- **Problem to solve**
Below is a listing with pictures in it; transcribe exactly the lines from the one that has "The image size is (1489, 687)." through the one that has "The image size is (401, 175).", and omit those pictures.

--- START ---

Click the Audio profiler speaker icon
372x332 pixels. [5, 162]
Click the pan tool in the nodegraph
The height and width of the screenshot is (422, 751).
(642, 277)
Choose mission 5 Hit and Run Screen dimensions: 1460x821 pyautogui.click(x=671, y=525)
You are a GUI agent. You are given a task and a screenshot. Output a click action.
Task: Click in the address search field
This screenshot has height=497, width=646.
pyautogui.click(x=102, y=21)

--- END ---
--- START ---

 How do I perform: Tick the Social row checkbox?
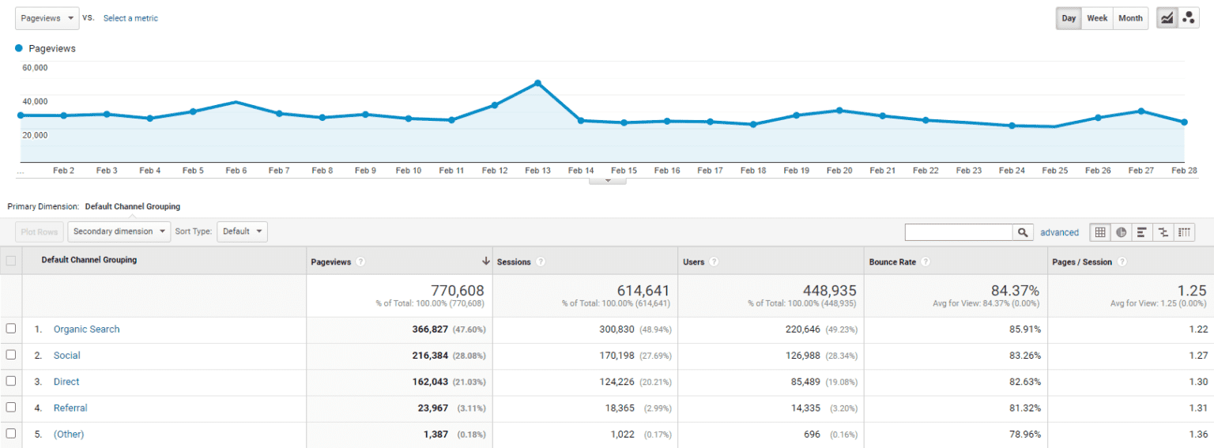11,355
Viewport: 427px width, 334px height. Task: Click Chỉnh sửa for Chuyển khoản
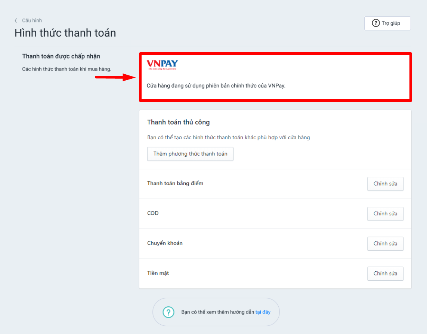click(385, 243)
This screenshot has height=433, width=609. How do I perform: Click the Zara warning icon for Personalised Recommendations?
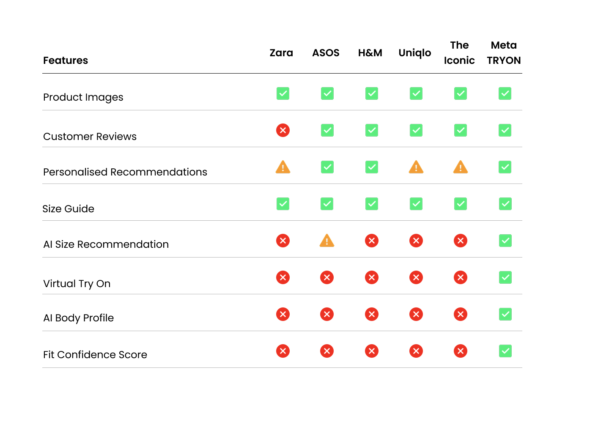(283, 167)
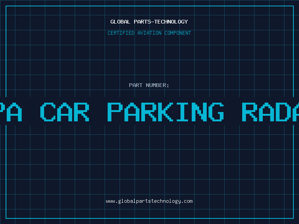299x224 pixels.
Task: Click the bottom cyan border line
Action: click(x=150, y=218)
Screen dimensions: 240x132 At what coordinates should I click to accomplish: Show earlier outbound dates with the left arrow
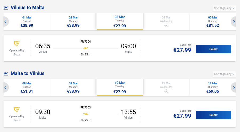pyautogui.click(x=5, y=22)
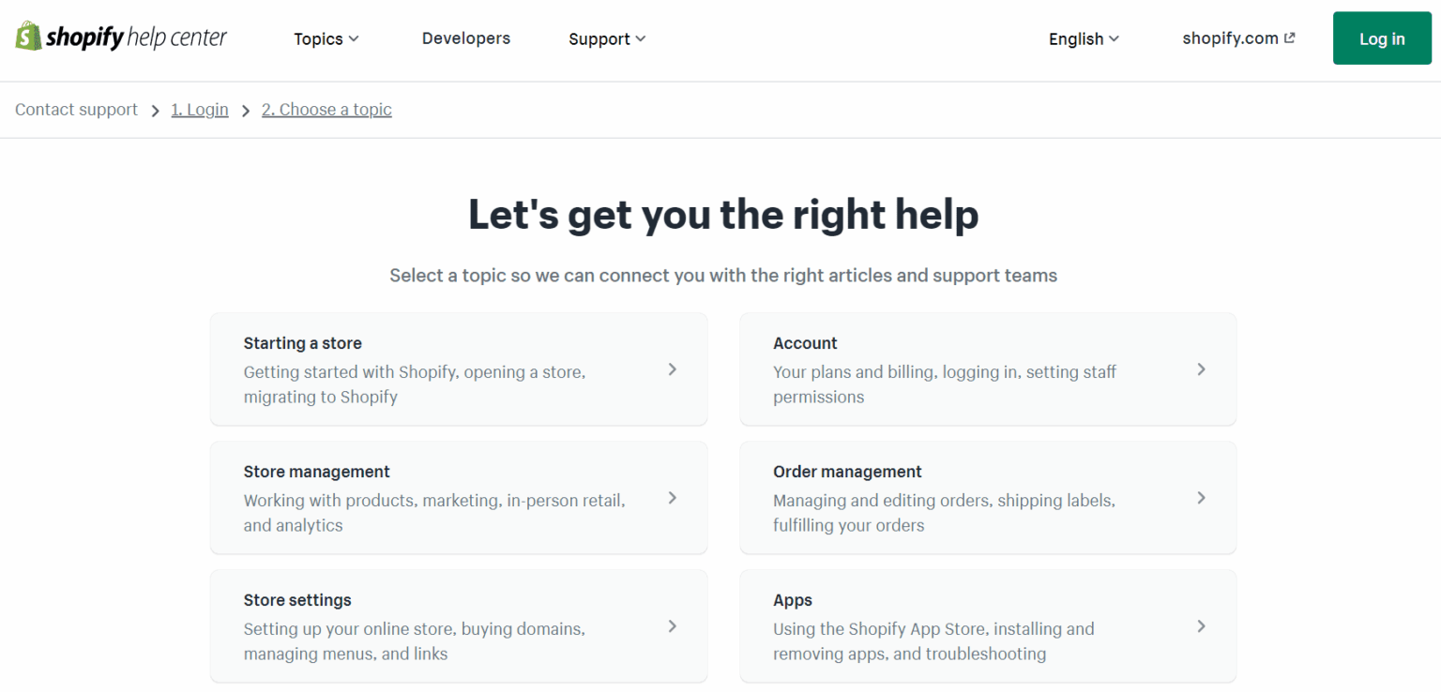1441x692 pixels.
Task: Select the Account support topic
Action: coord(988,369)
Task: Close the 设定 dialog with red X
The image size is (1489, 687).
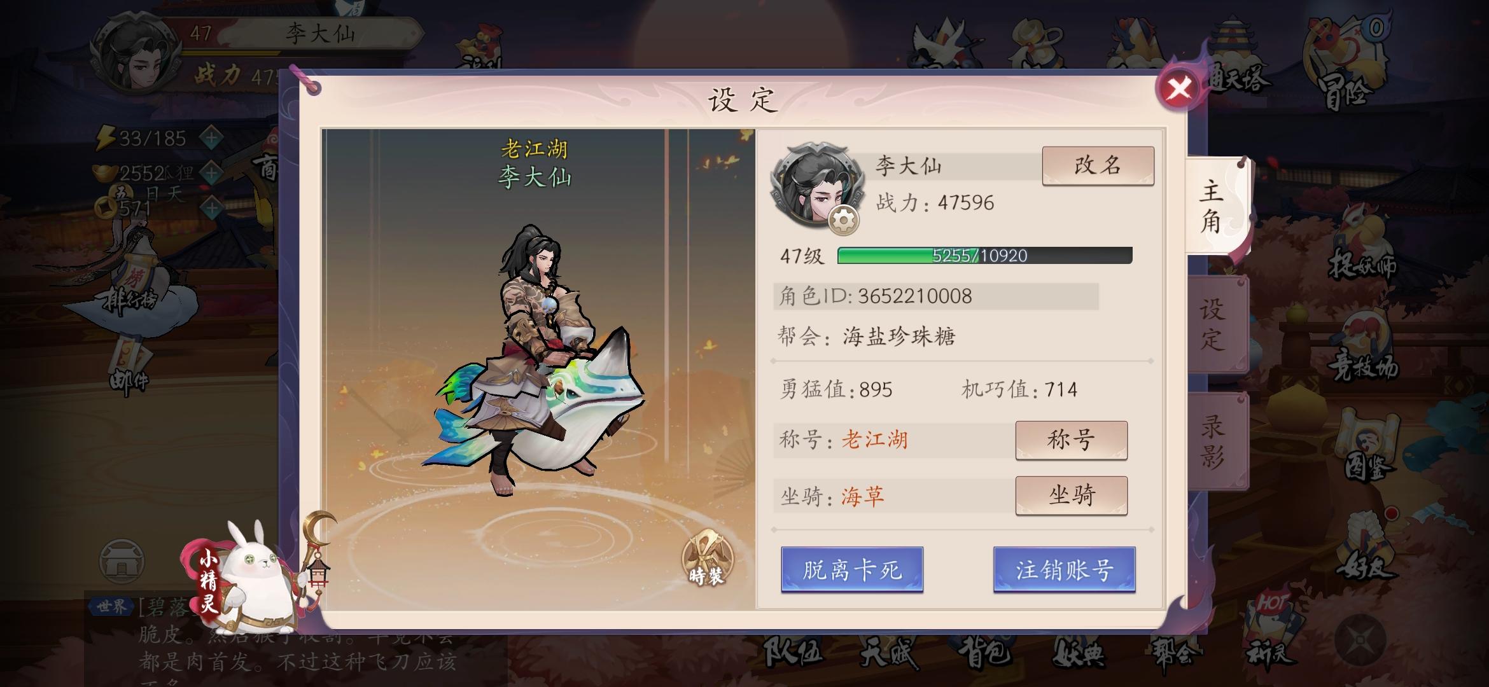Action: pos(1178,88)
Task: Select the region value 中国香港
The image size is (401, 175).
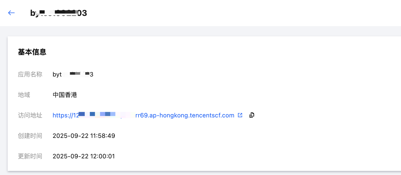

--- END ---

- **Exercise response**
The image size is (1489, 687).
Action: pos(1178,88)
Task: Select the region value 中国香港
The image size is (401, 175).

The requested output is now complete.